Beyond Dodgeball: Tailoring Extracurricular Opportunities for Adults

The EvoLLLution | Beyond Dodgeball: Tailoring Extracurricular Opportunities for Adults
Non-traditional students see the value in extra-curricular opportunities, but if those opportunities don’t align with their reasons for attending they won’t sacrifice their precious time to participate.

My college has somewhere around 200 organizations on campus for just under 5000 students. Between Greek organizations, student-run clubs, honor societies and athletics, there’s something for everyone.

Part of orientation includes a Club Day wherein campus organizations set up booths in the gym so new students can browse for ways to participate in extracurricular activities.  These activities are important, we’re told, because they allow for socializing away from classrooms and homework, contributing to the all-important networking foundation critical for successful career hunting.  They allow for community contributions through volunteering, offer focus for creative endeavors, and make students feel like they are involved in their college experience.

I went to club day.  I left almost immediately without talking to a single person.

I’ll be honest.  I do not like crowds or loud music, so a gymnasium full of high-energy 18-22 year olds yelling for attention over the pop music blaring over the speakers made it hard for me to breathe.  It all felt too juvenile, not at all what I was looking for.  I don’t care for free neon sunglasses or mini-packets of candy.  I’m a grown woman.  My goal for college was not partying with the girls and hooking up.  I wasn’t looking for ways to celebrate emancipation from my parents; I’d been financially independent since joining the Army years before.  As I fled the gym, I was disappointed.  There were so many groups and they all seemed exactly the same: a bunch of noisy kids with whom I had nothing in common.

I spent three semesters actively avoiding the student body, much to my regret.  It wasn’t anxieties about networking or community service that urged me to get involved.  It was the loneliness.  Despite by best efforts, I had many things in common with my fellow students.  We knew the same teachers, struggled with the same assignments and worried about jobs.
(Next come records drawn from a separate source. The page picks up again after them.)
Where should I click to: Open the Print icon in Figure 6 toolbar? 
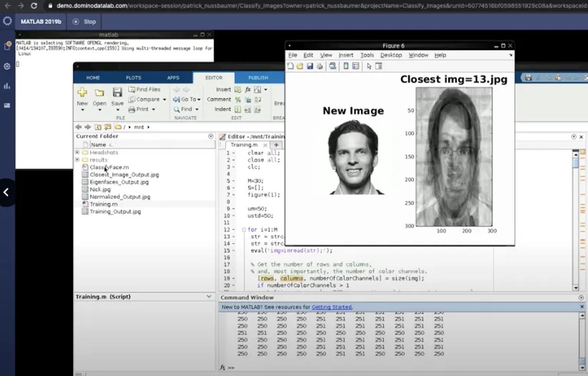click(320, 66)
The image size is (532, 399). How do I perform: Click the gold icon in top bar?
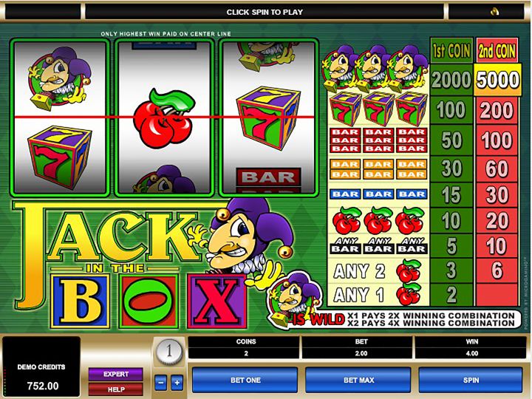point(494,12)
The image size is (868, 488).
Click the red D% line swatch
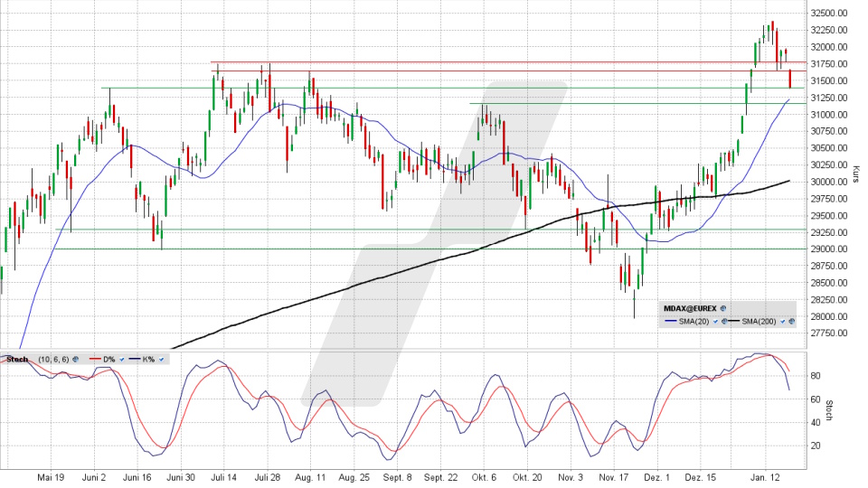click(x=95, y=359)
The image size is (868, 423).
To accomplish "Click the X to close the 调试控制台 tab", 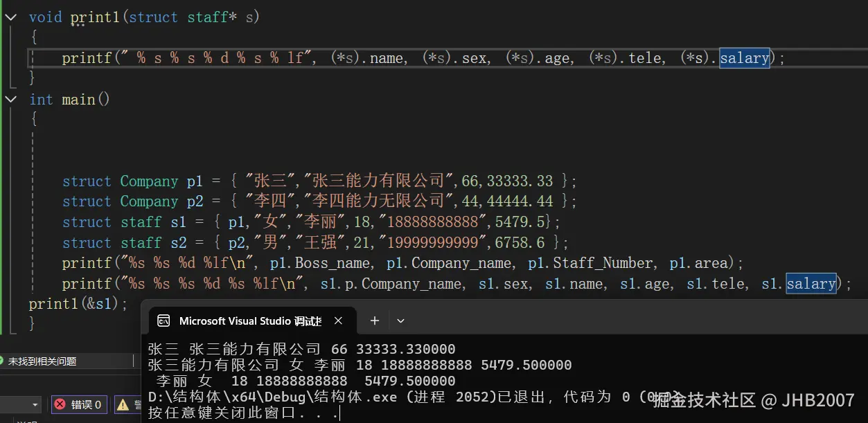I will 338,320.
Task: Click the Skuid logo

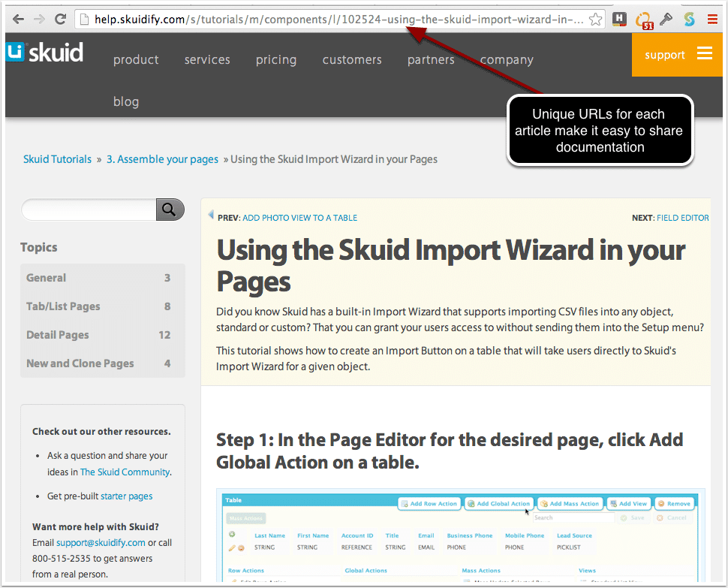Action: point(45,52)
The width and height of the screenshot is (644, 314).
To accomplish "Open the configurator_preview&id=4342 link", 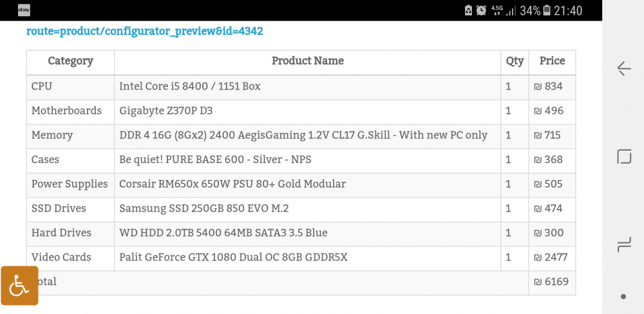I will (144, 31).
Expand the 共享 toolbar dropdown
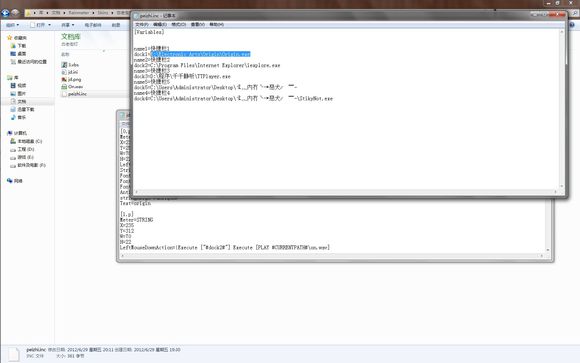This screenshot has height=363, width=580. (x=68, y=25)
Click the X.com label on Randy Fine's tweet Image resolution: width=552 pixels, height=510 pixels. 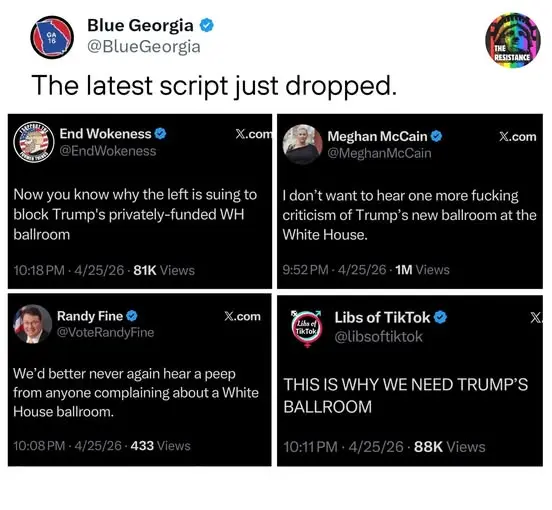click(x=243, y=316)
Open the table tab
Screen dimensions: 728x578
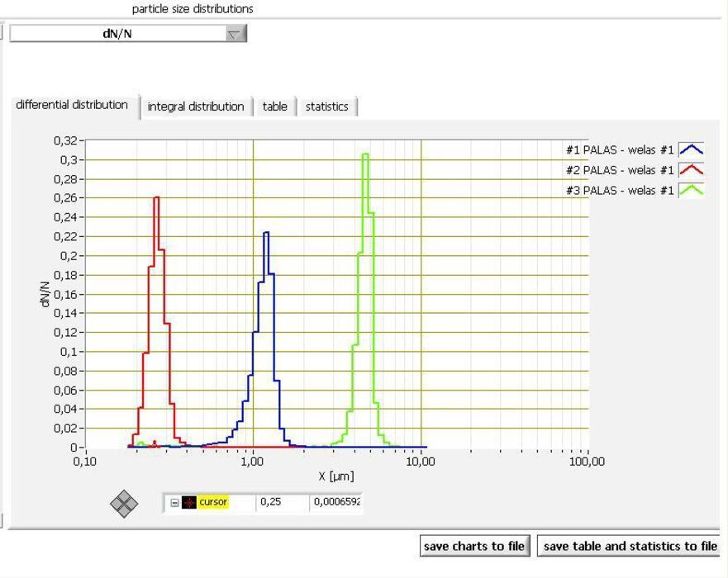coord(275,107)
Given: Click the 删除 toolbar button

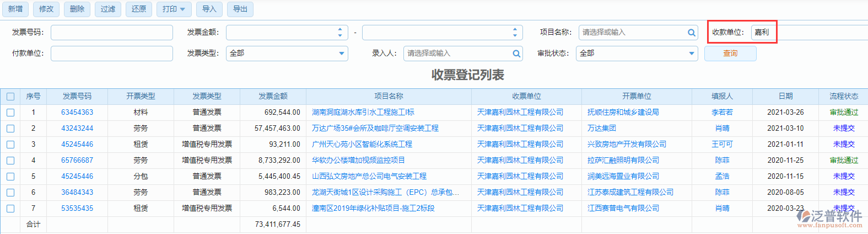Looking at the screenshot, I should pos(77,9).
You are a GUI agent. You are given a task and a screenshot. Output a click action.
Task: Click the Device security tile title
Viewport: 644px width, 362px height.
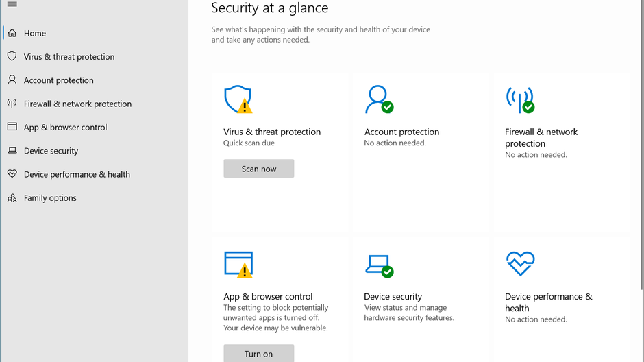(x=393, y=297)
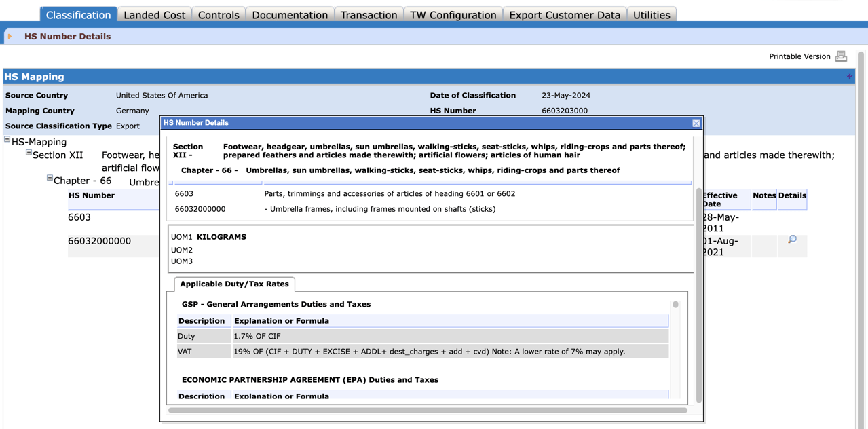Viewport: 868px width, 429px height.
Task: Open the Controls tab
Action: (x=219, y=15)
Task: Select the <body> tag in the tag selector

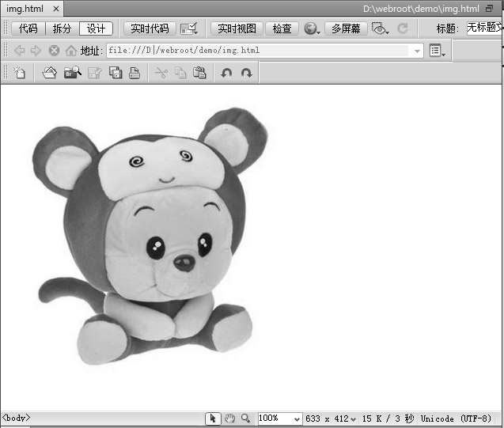Action: tap(17, 418)
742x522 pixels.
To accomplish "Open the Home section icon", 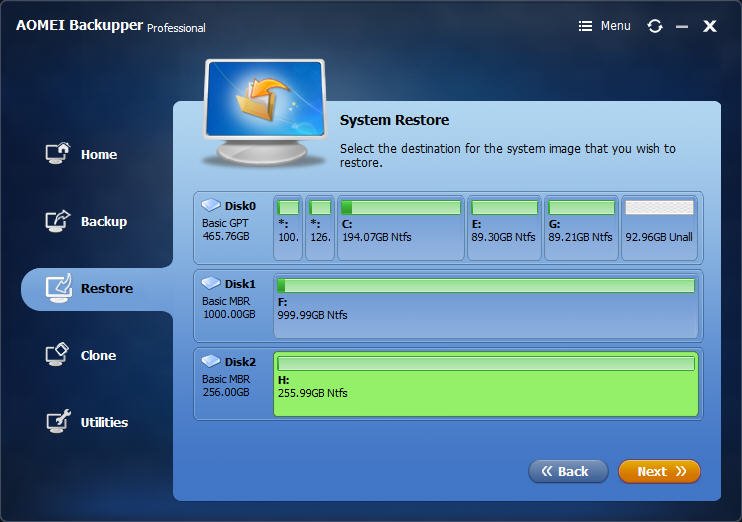I will pos(58,153).
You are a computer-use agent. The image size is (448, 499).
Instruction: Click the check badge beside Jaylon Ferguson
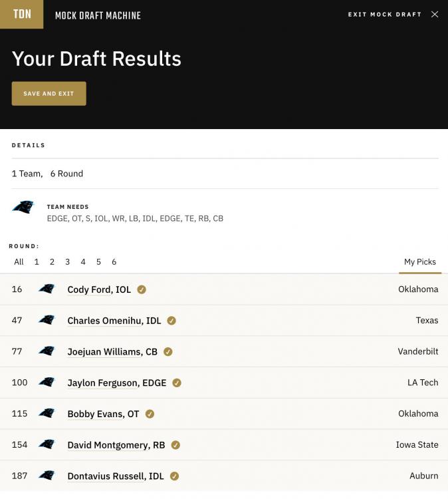coord(177,383)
We shared the frustrations of paying for classes we didn’t need!  So I started making an effort to engage my classmates in conversation.  I joined the newspaper despite a deep distaste for talking to strangers.  I even became an officer for an honor society, which involved planning social events with those rowdy kids.  It meant a lot of work on my part, but I made friends and some of the loneliness eased, though I still don’t feel truly connected to other students.

Unlike most students, almost all of whom are required to live on campus all four years, I live twenty minutes from school.  Any time I spent at school was away from my home and my husband.  I like my home and I love my husband, so I wasn’t going to take time away from them for just any club.  The Greek clubs seemed to be life-consuming, athletics were out of the question, and student-run clubs were unappealing.  Extra-curricular activities seemed far more of an inconvenience than they were worth.  Since club day, I have tried to think of what kind of club day I would have liked.  What can campus offer me that is better than the comforts of my home and family?

When I was attending a tiny community college in lower Alabama, there was one club that I looked forward to every week.  It was called Scholars’ Bowl.  We had two teams and we competed with community colleges across the state in a quiz game that was rather like a combination of Jeopardy and Family Feud.  It engaged me intellectually, helped me make friends with other students who shared my interests, encouraged my competitiveness, and, most importantly, gave me scholarship opportunities.  I felt like I was getting a lot out of that group, enough to justify the weekends I spent away from home at competitions.  The only group at my four-year school which has given me anywhere close to the same experience has been the newspaper.  I got good work experience out of it and felt like I was actually networking with the students because they really took it seriously.

So if I were to make suggestions to colleges about getting non-traditional students engaged on campus, I would have to emphasize that most non-traditional are busy people and don’t want to take time out of our lives for gossiping and parties.  I’m not interested matching t-shirts and childish games.  I’m in college to prepare for better career opportunities so any organization I join needs to have an emphasis on that, either by providing work experience or offering scholarship opportunities.  Otherwise, there really is no reason for me to make the effort.